▸ **What to work on**:
- a) From the passage on the starshade, extract the part that begins at the words "That’s why NASA’s" and stops after "on the concept.".
- b) Extend the text about the starshade by continuing it from its final sentence.

▸ **Passage for review**:
-------------------------

NORTHROP GRUMMAN CORP.
That’s why NASA’s Jet Propulsion Laboratory at Cal Tech is working on a possible solution. A massive screen called a starshade would be positioned in space to fly in formation with a space telescope, at an angle blocking a particular star’s light and creating a high-contrast shadow. That way, only the light of an orbiting exoplanet would enter the telescope, according to a March 2015 report on the concept.
Think of it as a really big beach umbrella, or perhaps the sun visors on your car windshield. But visually, it’ll probably look more like a giant flower, with metal petals along its edges to block more starlight around the possible location of an exoplanet in the sky. In 2015, engineers for aerospace contractor Northrop Grumman, which would build the starshade, tested different designs with the the earthbound McMath-Pierce Solar Telescope in Arizona. They found that petal-shaped designs worked better than a circular version.
“If we can feather the edges, soften those edges so we can control diffraction, well, then we can see a planet,” explained Princeton University aerospace engineer Jeremy Kasdin, who is helping to develop the starshade, in a 2014 TED Talk. Watch the full talk below:
Researchers haven’t quite worked out yet how big the starshade would need to be, according to the 2015 NASA report. But one proposal calls for a starshade of more than 100 meters (328 feet) in diameter — roughly the size of a football field — to go with a future 10-to-16-meter (3.3-to-19.7-foot) space telescope.
Also, there still are significant technical hurdles to be overcome. One big challenge: Figuring how to fly a starshade in tight formation with a telescope that’s more than 30,000 miles (48,280 kilometers) away, the distance described by Kasdin in his TED presentation. If all those details are worked out successfully, a starshade could be deployed by 2024, according to the report.

-------------------------

Collected data entries:
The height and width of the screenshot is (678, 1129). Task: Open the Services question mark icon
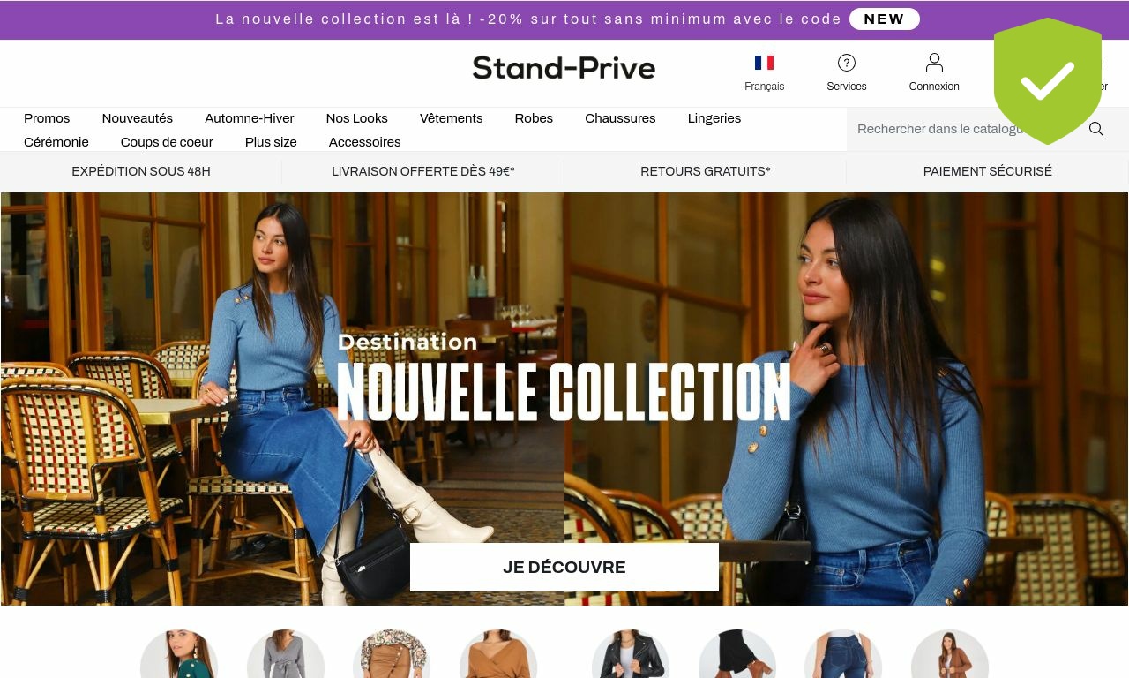click(x=847, y=63)
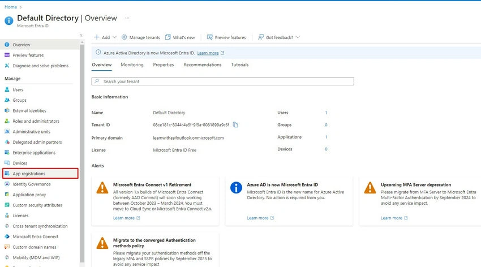Viewport: 481px width, 267px height.
Task: Click the Users icon under Manage
Action: 7,89
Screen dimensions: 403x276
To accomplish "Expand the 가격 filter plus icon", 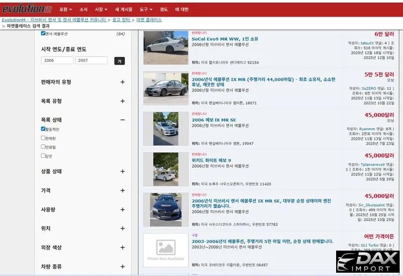I will [x=123, y=190].
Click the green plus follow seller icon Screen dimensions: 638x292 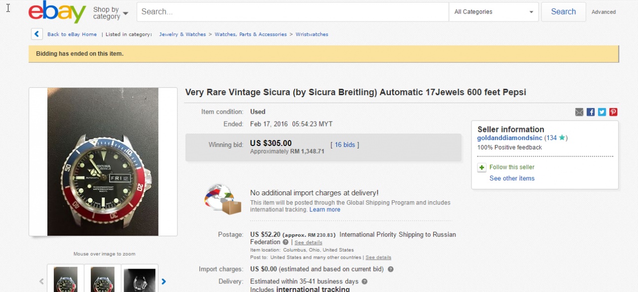[x=481, y=167]
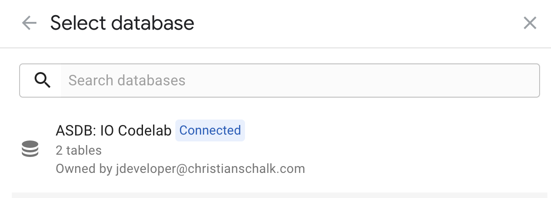Viewport: 551px width, 198px height.
Task: Focus the Search databases field
Action: 296,80
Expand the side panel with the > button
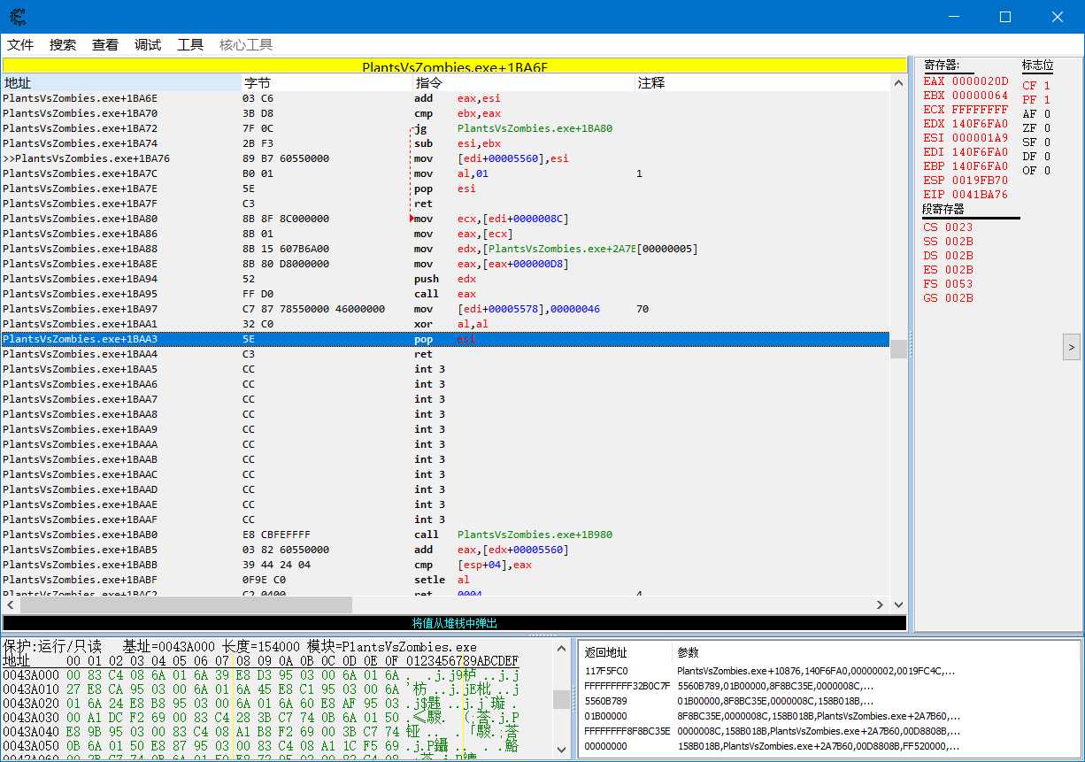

-------------------------

▸ **Your responses**:
- a)
That’s why NASA’s Jet Propulsion Laboratory at Cal Tech is working on a possible solution. A massive screen called a starshade would be positioned in space to fly in formation with a space telescope, at an angle blocking a particular star’s light and creating a high-contrast shadow. That way, only the light of an orbiting exoplanet would enter the telescope, according to a March 2015 report on the concept.

- b)
So how useful would a starshade be in searching for extraterrestrial life? While really high-resolution images still won’t be possible, SETI’s Shostak says the starshade could allow scientists to use a space telescope to analyze an exoplanet’s atmosphere.
“You could pass the light through a spectrograph, to see if there are chemicals that are possible biological signs there,” he says. Another possibility involves spotting chemicals that might be pollution created by a civilization, such as chlorofluorocarbons emitted by air conditioners and refrigerators.
And assuming that a distant civilization is more advanced than ours, Shostak says, there’s also the possibility that astronomers might spot an unusual amount of infrared light coming from an exoplanet. That might be a sign that extraterrestrials have deployed a fleet of satellites to collect solar power to fill their energy needs.
“I never sell the aliens short on what they might be able to build,” says Shostak.